(DATA RECORDS Opens)

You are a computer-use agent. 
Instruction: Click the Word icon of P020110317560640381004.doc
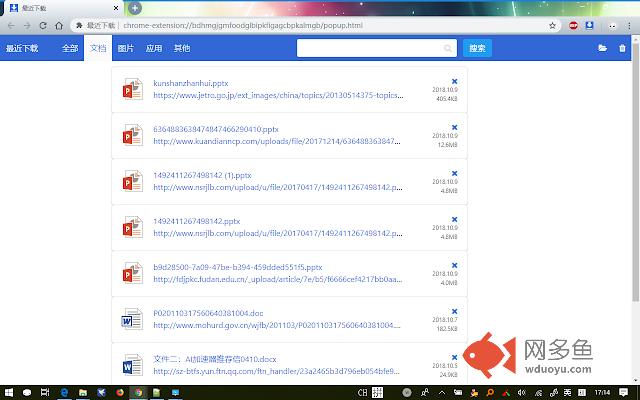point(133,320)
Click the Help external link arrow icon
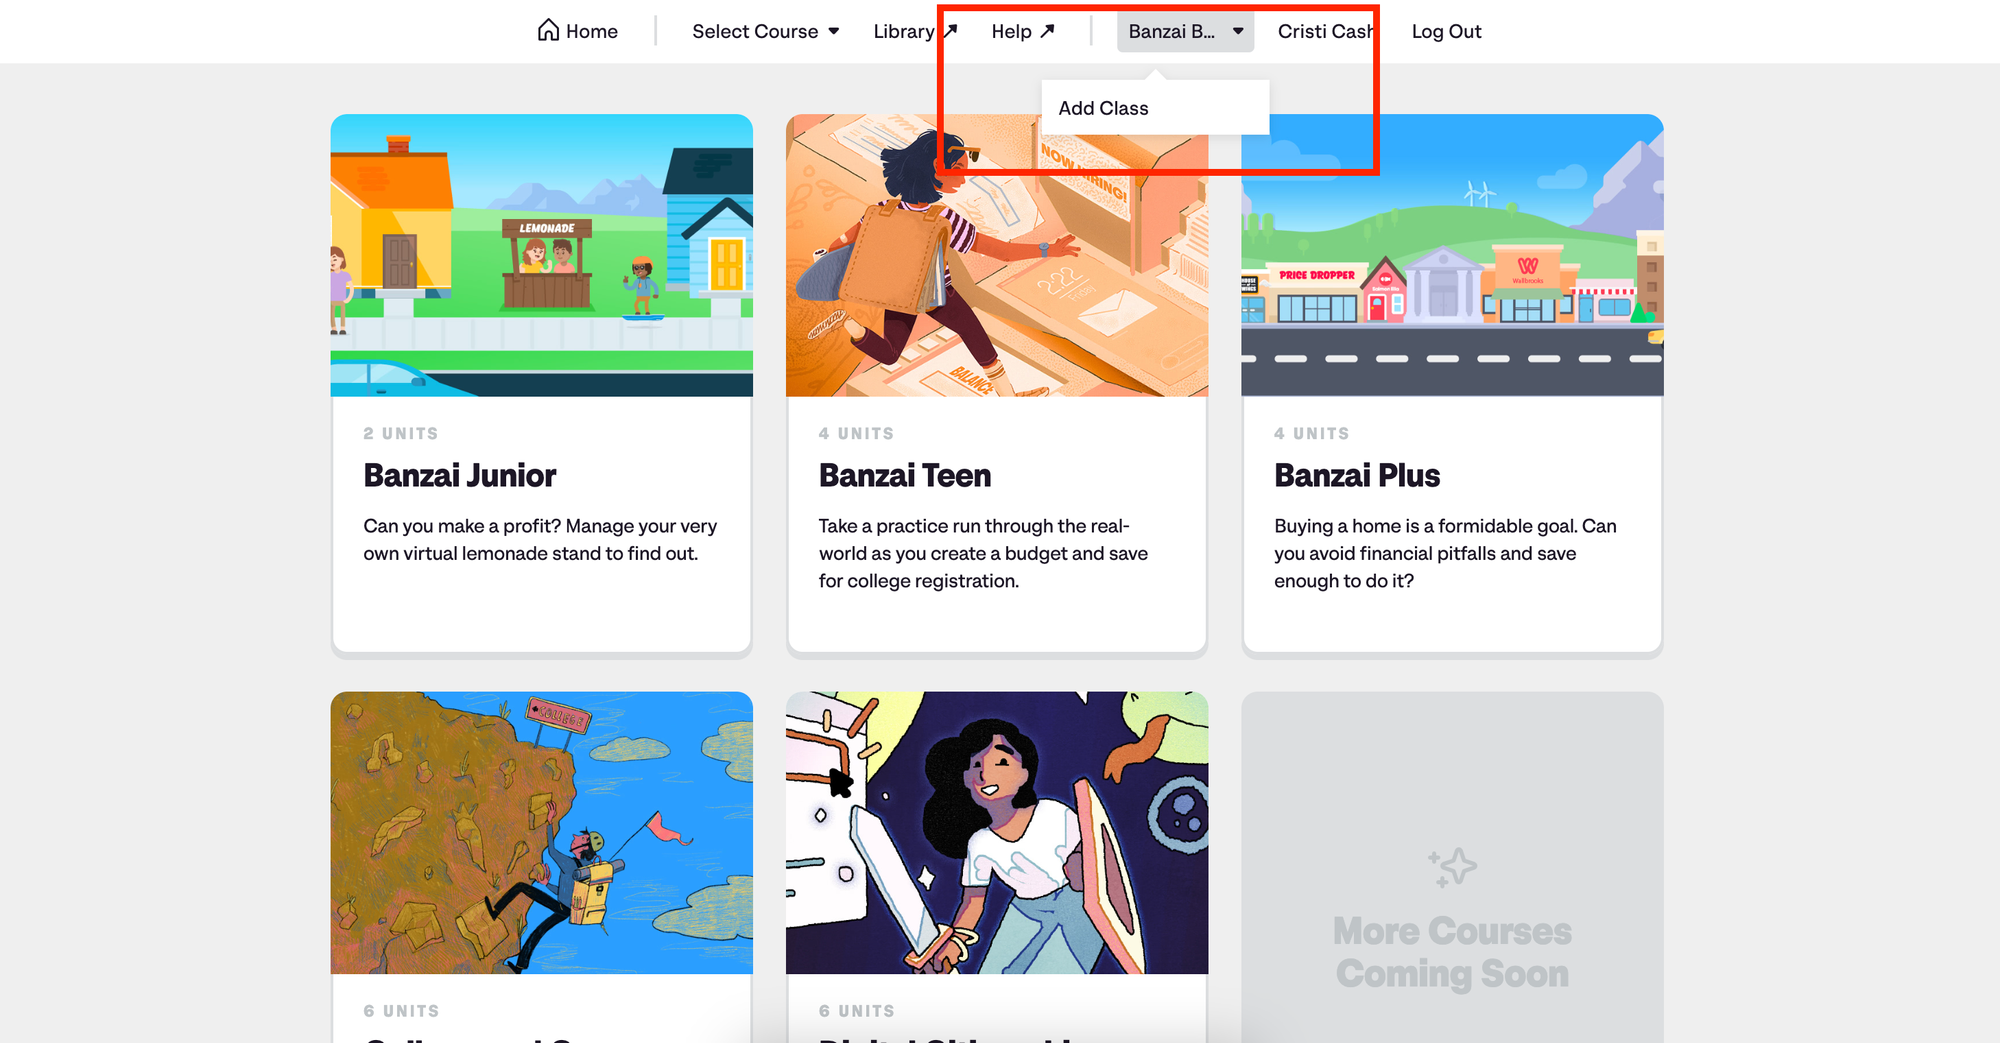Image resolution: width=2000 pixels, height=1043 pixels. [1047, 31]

(DATA RECORDS Closes)
(DATA RECORDS Opens)

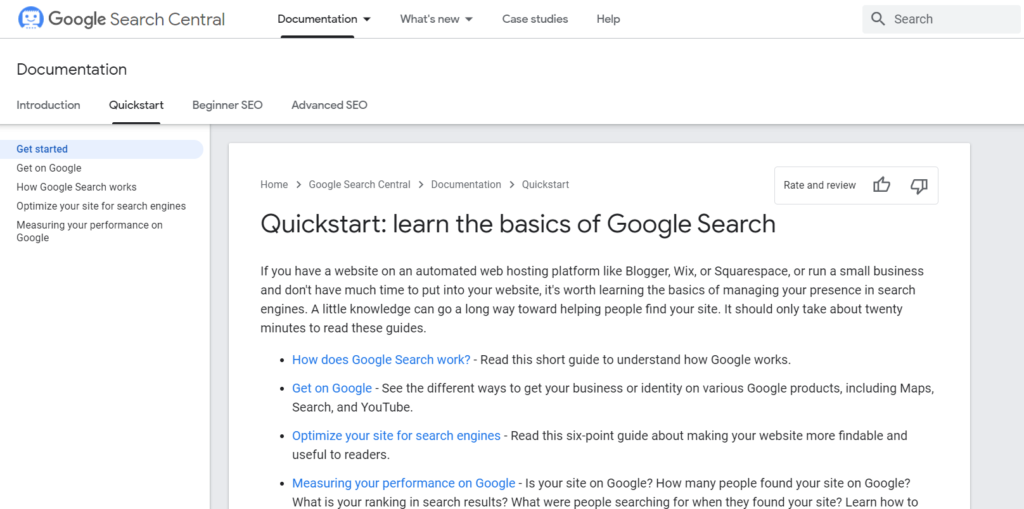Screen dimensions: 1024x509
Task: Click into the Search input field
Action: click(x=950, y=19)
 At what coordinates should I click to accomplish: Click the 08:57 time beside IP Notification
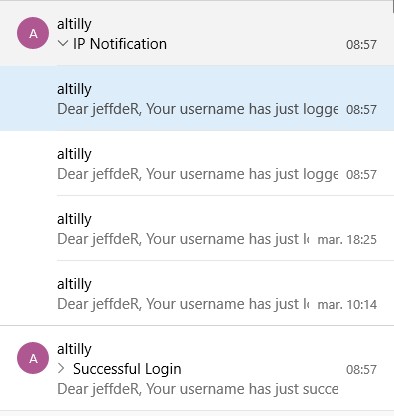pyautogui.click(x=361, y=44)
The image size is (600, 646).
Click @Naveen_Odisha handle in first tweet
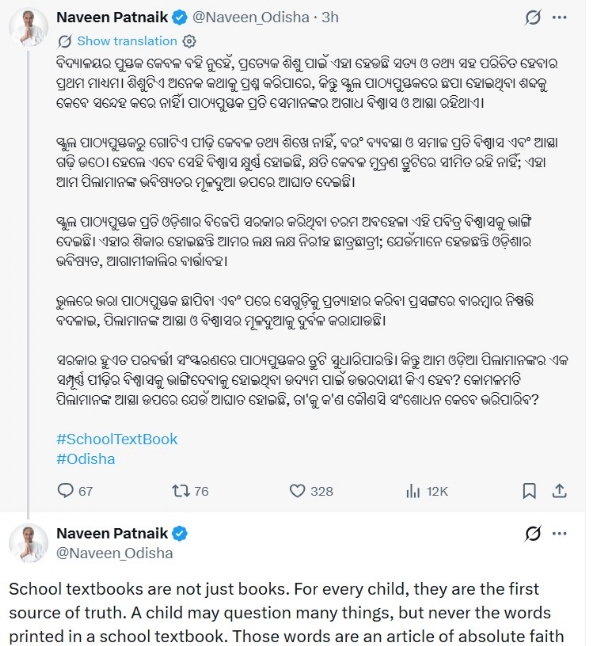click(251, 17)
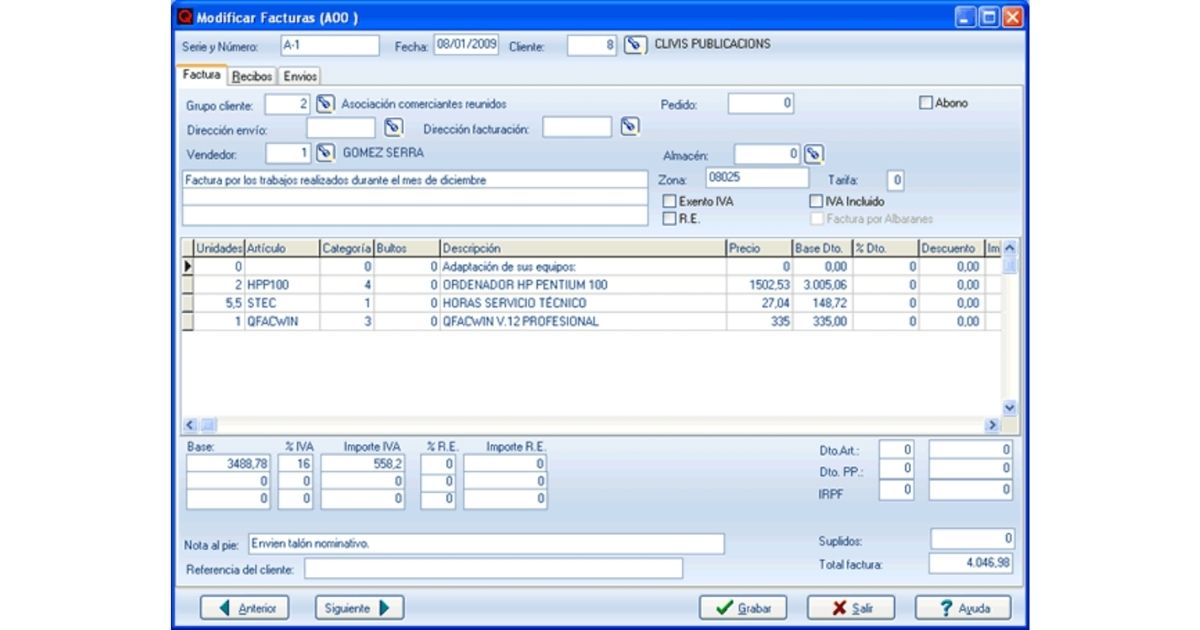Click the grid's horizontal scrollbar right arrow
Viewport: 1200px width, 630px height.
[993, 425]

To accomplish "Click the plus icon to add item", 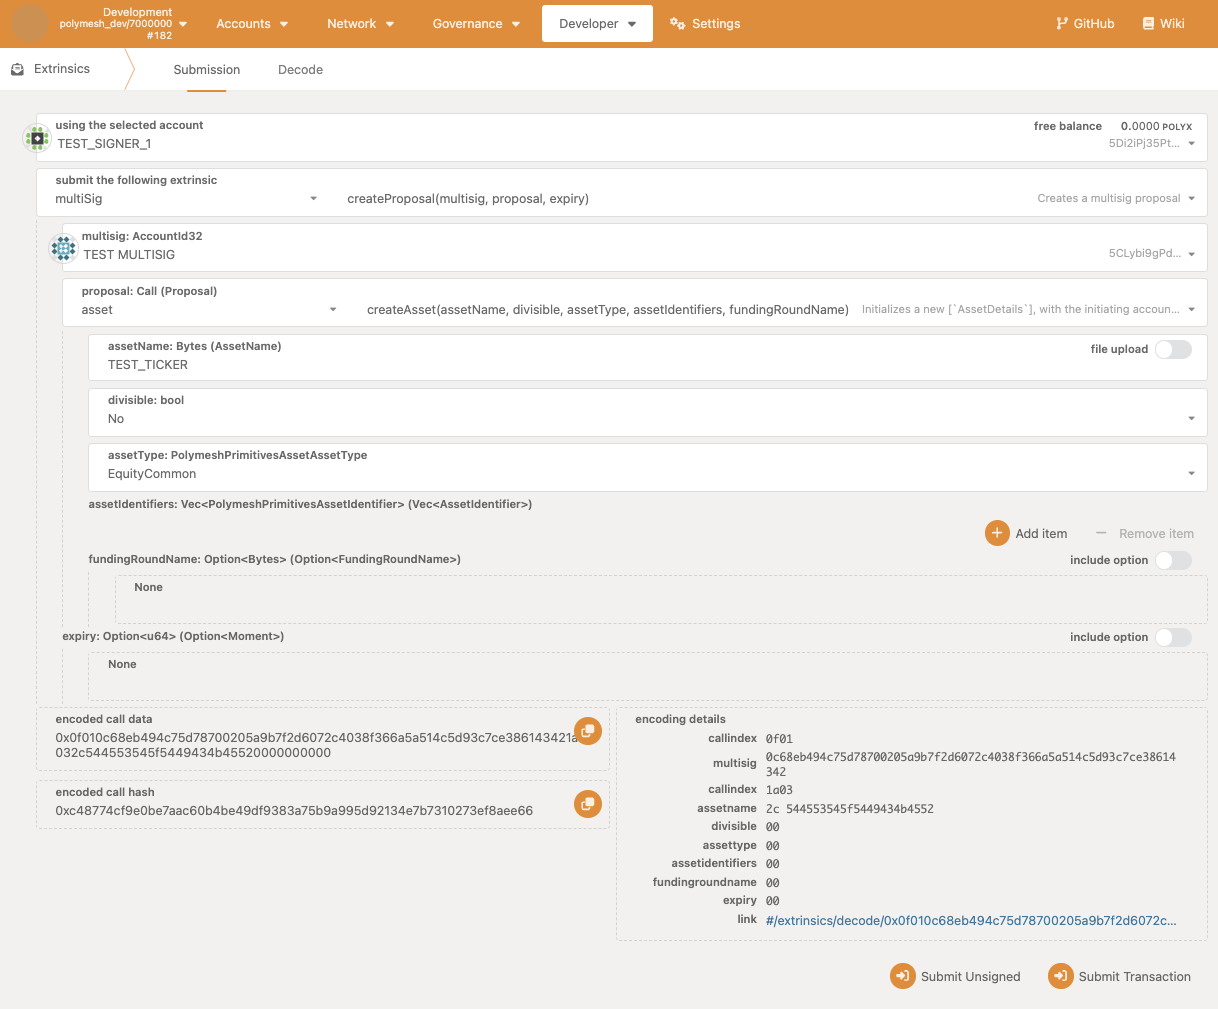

(DATA RECORDS Closes)

▶ **EXERCISE**
From the material above, output only the span of lines that starts at the one containing "Click @Naveen_Odisha handle in first tweet" and finishes at the one containing "the plus icon", word for word and free of pictures.

▶ **REPLY**
Click @Naveen_Odisha handle in first tweet
click(251, 17)
Click the grid's horizontal scrollbar right arrow
Viewport: 1200px width, 630px height.
[993, 425]

To accomplish "Click the plus icon to add item", 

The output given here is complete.